3: Peter King picks up Port Washington and Great Neck and keeps his weird tendril to grab Republican voters in Suffolk. Obama 48.5% (PURPLE)

2-1: Steve Israel’s district goes a little farther into Nassau county (GREEN: Obama 56 %) as Bishop (BLUE: Obama 52 %) grabs a little more Suffolk County territory to make up for population loss.

All in all, most of the republicans that won in 2010 stay within a point or two of where they were before. Hanna gets safer, Higgins becomes safe, Slaughter loses a few points of PVI but gets to be in her home base of Rochester. The map gets a lot cleaner upstate, few counties are split. All the congressmen in this map would be okay with very few new constituents, and the Dems would not be giving safe seats to all the republicans that just own their seats.  

21 thoughts on “NY Stand-pat Map”

  1. Say, can they do mid-decade redistricting once Dems regain the State Senate in 2012?  They did it in Texas and GA, why not in NY for a bit of revenge?

  2. That looks great

    I suspect Owen would prefer a bit less of Onondaga county bu that’s just me.  It would be easy enough to swap some territory.  That’s just my thinking.  

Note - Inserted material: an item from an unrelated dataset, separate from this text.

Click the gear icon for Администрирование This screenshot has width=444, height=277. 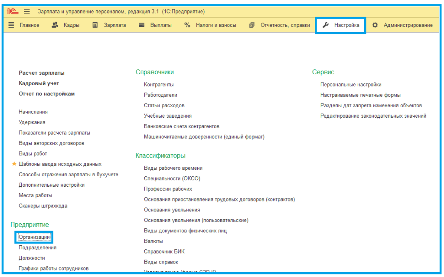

    Corwin the freshman but she is also a state legislator so Buerkle and Hanna seem matched up in a primary.  

  3. For your goal (little change despite losing two districts), this is a good map.  I can acknowledge that while saying the following:

    I don’t like the Syracuse-Plattsburgh district, nor the Adirondacks-Upper Hudson district.  These are not common communities of interest.

    With that said, I think Dem’s have an easy way of getting rid of at least two Republicans in Upstate while losing one of their own downstate.

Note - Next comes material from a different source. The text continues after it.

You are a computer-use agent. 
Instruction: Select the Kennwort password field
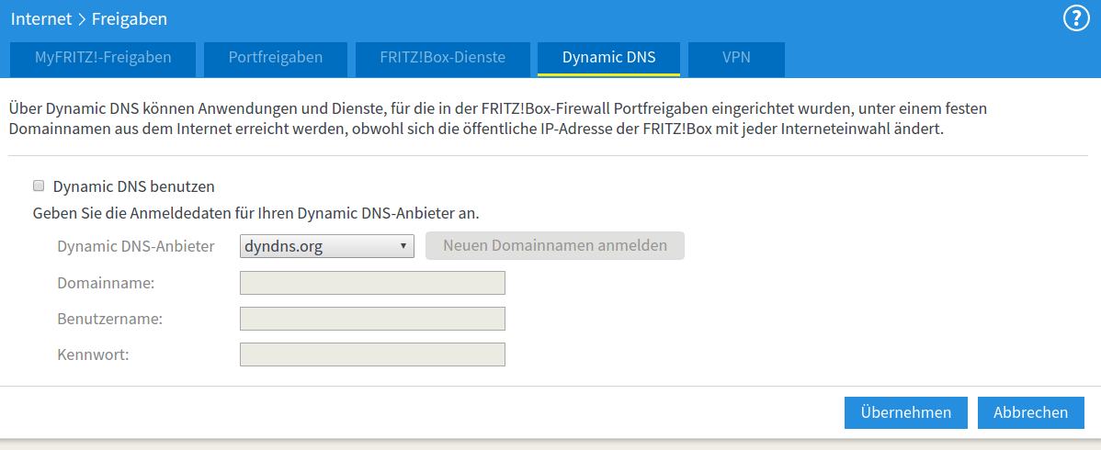(x=372, y=354)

    1) Give Buerkle Syracuse, Auburn and Ithaca, while removing Wayne County.  I have a map I plan to post that does this.  I imagine it would go to the Dem’s 60-40.  (The only reason I haven’t posted is that I really need to go through NYC better.)

    2) Merge Hayworth with Lowey or Gibson.  She lives close to both of them.  I imagine she’d be the one with a hard time to win either district.

    I agree with you that Ackerman’s home will be put either with King or McCarthy.  He could give McCarthy a run for her money, but with King he’d have to learn too much new territory.

  4. Buerkle and Ackerman? Interesting. I was thinking Jane Corwin (if she wins NY-26) and a Queens Dem with less seniority (like Maloney or Crowley) were more obvious choices. Ackerman’s been there almost 30 years! But then again, Buerkle’s district is too Dem for her to hold in a neutral year and Owens needs shoring up, and as for NYC, Crowley and Maloney aren’t exactly newbies.